Extract every entry word for word.

+++

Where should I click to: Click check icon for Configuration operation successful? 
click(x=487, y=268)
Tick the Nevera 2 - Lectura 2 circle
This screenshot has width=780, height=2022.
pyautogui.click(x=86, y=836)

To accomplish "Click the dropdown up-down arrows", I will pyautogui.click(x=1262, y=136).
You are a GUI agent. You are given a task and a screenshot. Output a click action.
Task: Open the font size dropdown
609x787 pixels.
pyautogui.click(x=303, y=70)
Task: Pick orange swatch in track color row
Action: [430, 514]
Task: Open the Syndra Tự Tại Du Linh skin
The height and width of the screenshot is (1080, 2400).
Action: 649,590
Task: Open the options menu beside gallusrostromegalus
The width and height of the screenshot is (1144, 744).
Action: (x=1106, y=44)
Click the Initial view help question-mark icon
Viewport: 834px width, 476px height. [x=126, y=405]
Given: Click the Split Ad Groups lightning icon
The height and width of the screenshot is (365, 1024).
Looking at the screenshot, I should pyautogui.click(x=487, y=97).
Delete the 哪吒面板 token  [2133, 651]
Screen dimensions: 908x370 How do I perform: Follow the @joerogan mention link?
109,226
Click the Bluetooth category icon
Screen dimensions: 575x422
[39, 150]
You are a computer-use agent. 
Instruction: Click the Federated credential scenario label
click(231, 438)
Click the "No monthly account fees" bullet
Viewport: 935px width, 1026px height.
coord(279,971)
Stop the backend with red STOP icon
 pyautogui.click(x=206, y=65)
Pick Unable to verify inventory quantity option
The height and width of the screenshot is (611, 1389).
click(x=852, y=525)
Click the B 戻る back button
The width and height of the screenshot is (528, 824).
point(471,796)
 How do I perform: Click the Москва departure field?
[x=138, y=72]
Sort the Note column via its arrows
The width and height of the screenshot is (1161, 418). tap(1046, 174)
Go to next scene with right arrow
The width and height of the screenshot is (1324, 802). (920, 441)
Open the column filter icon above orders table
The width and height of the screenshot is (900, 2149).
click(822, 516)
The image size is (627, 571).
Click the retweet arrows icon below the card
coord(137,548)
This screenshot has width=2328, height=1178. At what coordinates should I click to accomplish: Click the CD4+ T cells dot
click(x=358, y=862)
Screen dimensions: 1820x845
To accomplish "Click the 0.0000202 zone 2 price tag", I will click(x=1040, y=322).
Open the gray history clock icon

+++

## SOLUTION FOR THIS TASK
Where should I click to: Click check icon for Configuration operation successful? 
click(x=487, y=268)
Tick the Nevera 2 - Lectura 2 circle
This screenshot has width=780, height=2022.
pyautogui.click(x=86, y=836)

To accomplish "Click the dropdown up-down arrows", I will pyautogui.click(x=1262, y=136).
You are a GUI agent. You are given a task and a screenshot. Output a click action.
Task: Open the font size dropdown
609x787 pixels.
pyautogui.click(x=303, y=70)
Task: Pick orange swatch in track color row
Action: [430, 514]
Task: Open the Syndra Tự Tại Du Linh skin
The height and width of the screenshot is (1080, 2400).
Action: 649,590
Task: Open the options menu beside gallusrostromegalus
The width and height of the screenshot is (1144, 744).
Action: (x=1106, y=44)
Click the Initial view help question-mark icon
Viewport: 834px width, 476px height. [x=126, y=405]
Given: Click the Split Ad Groups lightning icon
The height and width of the screenshot is (365, 1024).
Looking at the screenshot, I should pyautogui.click(x=487, y=97).
Delete the 哪吒面板 token  [2133, 651]
Screen dimensions: 908x370 How do I perform: Follow the @joerogan mention link?
109,226
Click the Bluetooth category icon
Screen dimensions: 575x422
[39, 150]
You are a computer-use agent. 
Instruction: Click the Federated credential scenario label
click(231, 438)
Click the "No monthly account fees" bullet
Viewport: 935px width, 1026px height.
coord(279,971)
Stop the backend with red STOP icon
 pyautogui.click(x=206, y=65)
Pick Unable to verify inventory quantity option
The height and width of the screenshot is (611, 1389).
click(x=852, y=525)
Click the B 戻る back button
The width and height of the screenshot is (528, 824).
point(471,796)
 How do I perform: Click the Москва departure field?
[x=138, y=72]
Sort the Note column via its arrows
The width and height of the screenshot is (1161, 418). tap(1046, 174)
Go to next scene with right arrow
The width and height of the screenshot is (1324, 802). (920, 441)
Open the column filter icon above orders table
The width and height of the screenshot is (900, 2149).
click(822, 516)
The image size is (627, 571).
Click the retweet arrows icon below the card
coord(137,548)
This screenshot has width=2328, height=1178. At what coordinates should I click to accomplish: Click the CD4+ T cells dot
click(x=358, y=862)
Screen dimensions: 1820x845
To accomplish "Click the 0.0000202 zone 2 price tag", I will click(x=1040, y=322).
Open the gray history clock icon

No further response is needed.